And the owner can’t shop around for a better rate, because there’s nowhere to shop. Visa and Mastercard control more than 80% of the market, and they largely set the fee schedules and rules used by the banks that issue their cards. Small businesses have very little leverage to negotiate a better deal. And you can’t run a business in 2026 without taking cards.
The fix already exists.
It’s called the Credit Card Competition Act. Durbin, a Democrat, and Marshall, a Republican, wrote it. It says the biggest banks have to put a second payment network on each card, so businesses can send the sale to whichever one charges less. That’s it. No price caps. Just competition. Supporters say it would save about $15 billion a year. Even Trump criticized swipe fees as out of control and supported more competition in the payments market.
So why isn’t it law?
It has died without a vote in three straight Congresses while the banks and card issuers that profit from the current system lobbied against it. Both parties take the banks’ money. You can draw your own conclusion about why it never gets a vote.
The second one is musicians.
I spent 30 years in the music business, so hear me on this – a working musician is a small business. One person, self-employed, selling a product. And Memphis and Nashville were built by them.
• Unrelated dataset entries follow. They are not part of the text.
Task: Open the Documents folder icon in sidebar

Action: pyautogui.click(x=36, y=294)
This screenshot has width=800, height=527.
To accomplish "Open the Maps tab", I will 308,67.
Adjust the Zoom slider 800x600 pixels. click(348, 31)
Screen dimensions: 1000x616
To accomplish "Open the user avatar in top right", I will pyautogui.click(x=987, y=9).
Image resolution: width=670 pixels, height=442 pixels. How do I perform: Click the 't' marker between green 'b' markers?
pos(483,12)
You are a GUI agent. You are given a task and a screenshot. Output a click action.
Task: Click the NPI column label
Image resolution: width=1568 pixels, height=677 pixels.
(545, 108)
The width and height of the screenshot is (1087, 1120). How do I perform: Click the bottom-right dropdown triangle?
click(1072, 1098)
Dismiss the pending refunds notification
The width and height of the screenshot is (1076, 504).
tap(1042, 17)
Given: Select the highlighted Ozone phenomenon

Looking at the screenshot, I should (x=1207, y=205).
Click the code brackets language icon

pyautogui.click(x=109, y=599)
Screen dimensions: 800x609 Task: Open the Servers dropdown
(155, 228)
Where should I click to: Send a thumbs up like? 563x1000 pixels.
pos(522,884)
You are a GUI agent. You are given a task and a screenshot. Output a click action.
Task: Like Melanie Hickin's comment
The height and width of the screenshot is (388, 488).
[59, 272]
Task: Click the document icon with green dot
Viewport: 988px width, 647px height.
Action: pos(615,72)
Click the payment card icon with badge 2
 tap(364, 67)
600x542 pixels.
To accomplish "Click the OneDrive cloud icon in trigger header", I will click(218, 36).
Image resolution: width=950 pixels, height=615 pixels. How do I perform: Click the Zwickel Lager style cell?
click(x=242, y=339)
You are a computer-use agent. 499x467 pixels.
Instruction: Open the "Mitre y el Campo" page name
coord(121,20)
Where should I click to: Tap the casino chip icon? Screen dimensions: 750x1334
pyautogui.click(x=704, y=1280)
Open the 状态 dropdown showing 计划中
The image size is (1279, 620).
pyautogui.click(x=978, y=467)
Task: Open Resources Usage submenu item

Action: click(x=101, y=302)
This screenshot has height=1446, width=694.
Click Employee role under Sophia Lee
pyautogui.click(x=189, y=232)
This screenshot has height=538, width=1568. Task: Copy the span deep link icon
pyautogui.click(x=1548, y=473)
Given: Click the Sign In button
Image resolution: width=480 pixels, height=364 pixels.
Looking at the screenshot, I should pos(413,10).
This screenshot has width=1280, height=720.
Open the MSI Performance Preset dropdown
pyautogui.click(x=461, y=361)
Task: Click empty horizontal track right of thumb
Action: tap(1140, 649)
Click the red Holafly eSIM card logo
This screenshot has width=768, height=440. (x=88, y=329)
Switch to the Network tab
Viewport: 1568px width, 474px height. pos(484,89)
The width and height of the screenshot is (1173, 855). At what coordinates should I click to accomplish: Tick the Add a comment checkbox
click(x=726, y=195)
Here’s what most people don’t know. Workers with a boss can join a union and bargain together. Independent musicians can’t, because the law calls them contractors, not workers. So the laws written to stop corporate price-fixing get pointed at musicians instead. If artists team up to ask Spotify for better pay, they could face antitrust liability – treated like an illegal cartel. The people who built the sound this city sells to tourists can’t legally join together to ask for more than $0.003 a stream. That’s a third of a penny.
There’s a bill for this too.
It’s called the Protect Working Musicians Act, and it came back to Congress in May. It lets independent artists making under $1 million a year team up and negotiate with the big streaming platforms – and with the AI companies training on their music. Right now that’s being done to them, not with them.
Memphis’s own Steve Cohen already signed on, and big music groups back it, from the Recording Academy to the songwriter guilds. I watched three decades of talented people quit this business because the math stopped working. This bill is the first honest try at fixing the math. A representative from the home of American music should be loud about it.
The third one is health insurance – the quiet killer.
Many small businesses – especially the smallest ones – don’t offer health insurance at all. This year, insurers requested premium increases around 11% in many small-group markets and around 18% on the marketplace, which is where most self-employed people buy their own coverage. That includes every working musician I just described.
When a one-person business gets an 18% jump, that’s the money that would’ve hired the first employee. Congress writes the rules for that marketplace and decides the help people get paying for it. I’d vote to make coverage cheaper every time. And I won’t pretend cheap, stripped-down plans that leave you holding the bag when you get sick are a real fix.
Now here’s the honest part.
Some of what squeezes small businesses here isn’t federal at all. Licensing rules are mostly state law. Permits are city and county. A member of Congress who promises to fix those is lying to you. What the seat actually controls is what I named – the card fees, the law aimed at the wrong target, and the insurance rules.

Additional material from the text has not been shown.